New York Times Digital reports:

“One year after President Obama signed the Patient Protection and Affordable Care Act into law, the public remains confused about the legislation, divided on its passage and unconvinced that it will improve health care.

And a significant partisan rift persists as Democrats continue to have positive reactions to the law and Republicans remain negative about it.

In a recent Kaiser Family Foundation poll , less than half, 47 percent, said they had enough information about the law to know how it would affect them.

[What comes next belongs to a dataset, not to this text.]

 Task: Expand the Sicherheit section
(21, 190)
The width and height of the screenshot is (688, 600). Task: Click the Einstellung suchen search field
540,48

People without health insurance and those from low-income households — those most likely to benefit from the law — were more inclined to say that they had too little information to understand how it would affect them personally. This is only slightly more than last April, when 43 percent said they had enough information about the health reform law.

The public is evenly divided on the passage of the law: Forty-six percent in a recent Gallup Poll said it was a good thing that Congress passed a law that revamps the nation’s health care system, while 44 percent said it was a bad thing.

This balanced division masks the stark political splits. More than three-quarters, 79 percent, of Democrats called the law’s passage a good thing. Conversely, just about as many Republicans, 74 percent, deemed passage a bad thing.

Independents were more closely divided: 37 percent said it was a good thing and 51 percent a bad thing.

Both surveys found opinions remained divided on the effect of the health care law on medical care in the country as a whole, as well as its impact on people’s personal health care. (Some of the legislation’s main provisions will not go into effect for a few more years.)

The Gallup Poll was conducted March 18 and 19 with 1,038 adults nationwide and has a margin of sampling error of plus or minus 4 percentage points. The Kaiser Family Foundation poll was conducted March 8 through 13 with 1,202 adults nationwide and has a margin of sampling error of plus or minus 3 percentage points.”